According to the passage on technology and Australian wildlife, what is the main cause of the decline in koala numbers?

*GIVEN TEXT*

_ _ _ _ _ _ _

Thanks to some smart tech, native animals are having an easier time surviving alongside humans.
Three of Australia’s most iconic animals are under threat, and conservationists are turning to technology to protect them.
Koala numbers are in serious decline, mainly due to deforestation. Tasmanian devils, already under threat from a horrific disease, are being killed by vehicles on Tasmanian roads.
And the platypus is suffering, experts suspect, from human impact on the natural waterways in which they live.
Modern-day Australia is a harsh place for the country’s native wildlife.
When dams and reservoirs are built and forests cleared, water levels can drop below the three-metre depth the platypus needs to forage.
The banks in which the animal burrows become less stable and more sediment gets into the water, which is bad for the macro-invertebrates that platypuses eat.
Devils are known to use roads to move around their territory, and to scavenge for dead animal carcasses. Dark-furred and small, they are unlikely to be visible to drivers on dark country roads until it’s too late.

_ _ _ _ _ _ _

*Entries drawn from a collection*
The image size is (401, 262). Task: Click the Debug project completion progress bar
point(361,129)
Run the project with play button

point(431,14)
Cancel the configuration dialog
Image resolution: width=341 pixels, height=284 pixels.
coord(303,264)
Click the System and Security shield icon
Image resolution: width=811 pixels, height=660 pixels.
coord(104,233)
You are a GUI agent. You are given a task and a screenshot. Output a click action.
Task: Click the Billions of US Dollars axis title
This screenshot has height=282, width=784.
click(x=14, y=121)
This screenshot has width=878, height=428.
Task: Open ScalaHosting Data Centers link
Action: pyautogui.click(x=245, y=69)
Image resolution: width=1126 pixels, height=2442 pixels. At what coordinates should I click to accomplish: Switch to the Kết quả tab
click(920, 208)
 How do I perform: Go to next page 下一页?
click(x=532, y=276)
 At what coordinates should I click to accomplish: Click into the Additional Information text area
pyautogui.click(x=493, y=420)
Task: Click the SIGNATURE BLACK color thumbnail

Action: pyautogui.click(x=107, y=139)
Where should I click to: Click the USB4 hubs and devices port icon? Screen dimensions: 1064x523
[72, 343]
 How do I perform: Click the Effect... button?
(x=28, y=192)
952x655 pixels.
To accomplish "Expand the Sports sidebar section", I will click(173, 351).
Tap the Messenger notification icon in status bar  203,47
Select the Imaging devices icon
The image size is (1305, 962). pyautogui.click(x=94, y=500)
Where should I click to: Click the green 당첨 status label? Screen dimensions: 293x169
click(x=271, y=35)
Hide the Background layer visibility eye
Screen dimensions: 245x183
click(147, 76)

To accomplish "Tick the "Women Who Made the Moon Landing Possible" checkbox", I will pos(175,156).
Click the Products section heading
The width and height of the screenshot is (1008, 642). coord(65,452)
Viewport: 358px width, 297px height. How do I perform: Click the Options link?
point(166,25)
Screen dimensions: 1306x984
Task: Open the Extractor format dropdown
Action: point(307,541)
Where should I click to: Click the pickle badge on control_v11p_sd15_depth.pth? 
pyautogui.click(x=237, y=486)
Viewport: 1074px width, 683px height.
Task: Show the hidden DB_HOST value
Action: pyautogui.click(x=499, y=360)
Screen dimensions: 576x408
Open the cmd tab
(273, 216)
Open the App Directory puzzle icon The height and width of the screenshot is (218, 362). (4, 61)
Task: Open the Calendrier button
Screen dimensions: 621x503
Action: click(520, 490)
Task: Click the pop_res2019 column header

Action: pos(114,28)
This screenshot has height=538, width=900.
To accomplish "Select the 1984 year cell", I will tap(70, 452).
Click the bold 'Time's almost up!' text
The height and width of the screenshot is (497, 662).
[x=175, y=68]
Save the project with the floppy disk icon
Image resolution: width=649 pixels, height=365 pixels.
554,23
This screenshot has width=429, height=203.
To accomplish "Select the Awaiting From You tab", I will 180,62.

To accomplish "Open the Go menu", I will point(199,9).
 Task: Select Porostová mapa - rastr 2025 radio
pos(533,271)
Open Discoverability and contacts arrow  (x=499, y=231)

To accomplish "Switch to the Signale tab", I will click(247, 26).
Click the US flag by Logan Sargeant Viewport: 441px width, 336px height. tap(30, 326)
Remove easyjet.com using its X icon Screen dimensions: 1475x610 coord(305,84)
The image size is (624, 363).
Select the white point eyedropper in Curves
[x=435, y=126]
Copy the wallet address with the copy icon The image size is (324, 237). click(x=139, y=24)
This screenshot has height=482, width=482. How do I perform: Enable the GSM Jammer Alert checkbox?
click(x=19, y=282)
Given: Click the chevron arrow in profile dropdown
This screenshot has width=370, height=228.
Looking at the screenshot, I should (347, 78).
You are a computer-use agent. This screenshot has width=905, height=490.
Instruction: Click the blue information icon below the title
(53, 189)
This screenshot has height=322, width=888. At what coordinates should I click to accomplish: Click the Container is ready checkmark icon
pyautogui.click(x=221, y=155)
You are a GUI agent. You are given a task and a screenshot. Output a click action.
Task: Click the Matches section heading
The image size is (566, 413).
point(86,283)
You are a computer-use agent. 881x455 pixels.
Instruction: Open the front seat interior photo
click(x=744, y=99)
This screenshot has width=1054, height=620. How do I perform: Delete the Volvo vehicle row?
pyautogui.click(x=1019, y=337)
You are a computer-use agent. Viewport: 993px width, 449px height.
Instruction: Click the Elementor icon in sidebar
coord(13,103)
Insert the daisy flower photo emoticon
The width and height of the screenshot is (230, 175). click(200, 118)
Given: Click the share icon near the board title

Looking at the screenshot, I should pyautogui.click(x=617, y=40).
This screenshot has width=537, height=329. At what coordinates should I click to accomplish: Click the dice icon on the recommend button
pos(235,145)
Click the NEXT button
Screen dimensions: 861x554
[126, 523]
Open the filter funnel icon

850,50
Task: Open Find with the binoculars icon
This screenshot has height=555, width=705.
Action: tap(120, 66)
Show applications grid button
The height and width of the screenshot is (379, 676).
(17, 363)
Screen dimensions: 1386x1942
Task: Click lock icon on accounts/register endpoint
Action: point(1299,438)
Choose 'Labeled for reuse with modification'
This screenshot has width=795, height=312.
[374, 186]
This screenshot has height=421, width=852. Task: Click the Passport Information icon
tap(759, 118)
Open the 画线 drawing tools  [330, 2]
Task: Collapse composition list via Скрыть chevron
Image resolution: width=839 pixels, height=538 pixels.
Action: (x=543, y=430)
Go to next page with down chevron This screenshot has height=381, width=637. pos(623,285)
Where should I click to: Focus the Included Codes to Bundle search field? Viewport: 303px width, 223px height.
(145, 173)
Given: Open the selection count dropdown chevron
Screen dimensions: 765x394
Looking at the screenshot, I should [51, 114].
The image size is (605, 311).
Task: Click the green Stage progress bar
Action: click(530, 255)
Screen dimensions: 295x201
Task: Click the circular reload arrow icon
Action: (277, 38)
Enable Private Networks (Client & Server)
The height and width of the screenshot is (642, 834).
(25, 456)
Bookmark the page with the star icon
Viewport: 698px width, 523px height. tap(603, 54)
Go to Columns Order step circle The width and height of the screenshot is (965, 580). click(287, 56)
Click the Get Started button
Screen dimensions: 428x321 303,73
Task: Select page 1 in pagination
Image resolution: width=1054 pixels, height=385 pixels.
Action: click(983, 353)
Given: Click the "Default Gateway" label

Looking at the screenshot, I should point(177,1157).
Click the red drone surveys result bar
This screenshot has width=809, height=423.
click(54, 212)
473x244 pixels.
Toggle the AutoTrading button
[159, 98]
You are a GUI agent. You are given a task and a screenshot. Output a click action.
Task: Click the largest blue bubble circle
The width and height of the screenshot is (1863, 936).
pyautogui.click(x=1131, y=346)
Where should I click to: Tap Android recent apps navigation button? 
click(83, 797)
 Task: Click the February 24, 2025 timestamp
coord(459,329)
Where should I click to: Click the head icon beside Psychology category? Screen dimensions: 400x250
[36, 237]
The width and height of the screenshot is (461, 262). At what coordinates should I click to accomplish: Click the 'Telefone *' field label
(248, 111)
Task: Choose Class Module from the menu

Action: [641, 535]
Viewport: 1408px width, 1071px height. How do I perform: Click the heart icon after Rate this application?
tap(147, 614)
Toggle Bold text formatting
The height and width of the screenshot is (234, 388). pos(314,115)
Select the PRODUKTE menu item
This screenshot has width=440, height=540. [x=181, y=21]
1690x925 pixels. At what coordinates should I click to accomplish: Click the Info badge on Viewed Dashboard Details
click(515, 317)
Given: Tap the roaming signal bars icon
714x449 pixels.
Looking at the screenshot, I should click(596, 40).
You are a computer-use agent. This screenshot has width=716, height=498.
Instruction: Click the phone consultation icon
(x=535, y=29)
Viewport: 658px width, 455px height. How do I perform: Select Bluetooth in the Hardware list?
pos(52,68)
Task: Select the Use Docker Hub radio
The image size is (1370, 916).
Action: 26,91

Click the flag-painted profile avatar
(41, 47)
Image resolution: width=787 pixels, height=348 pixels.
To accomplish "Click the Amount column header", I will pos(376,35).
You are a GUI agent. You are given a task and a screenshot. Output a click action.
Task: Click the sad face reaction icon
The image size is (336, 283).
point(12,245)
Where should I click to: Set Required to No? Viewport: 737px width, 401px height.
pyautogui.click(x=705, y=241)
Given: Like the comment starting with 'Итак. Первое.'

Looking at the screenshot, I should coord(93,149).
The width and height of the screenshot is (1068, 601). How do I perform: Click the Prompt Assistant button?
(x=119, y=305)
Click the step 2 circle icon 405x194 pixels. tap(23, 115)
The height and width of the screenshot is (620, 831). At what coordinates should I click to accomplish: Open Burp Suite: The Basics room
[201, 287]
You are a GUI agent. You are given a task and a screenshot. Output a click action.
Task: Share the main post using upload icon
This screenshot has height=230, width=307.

_ _ _ _ _ _ _

*RESPONSE TO THE EXERCISE*
Deforestation.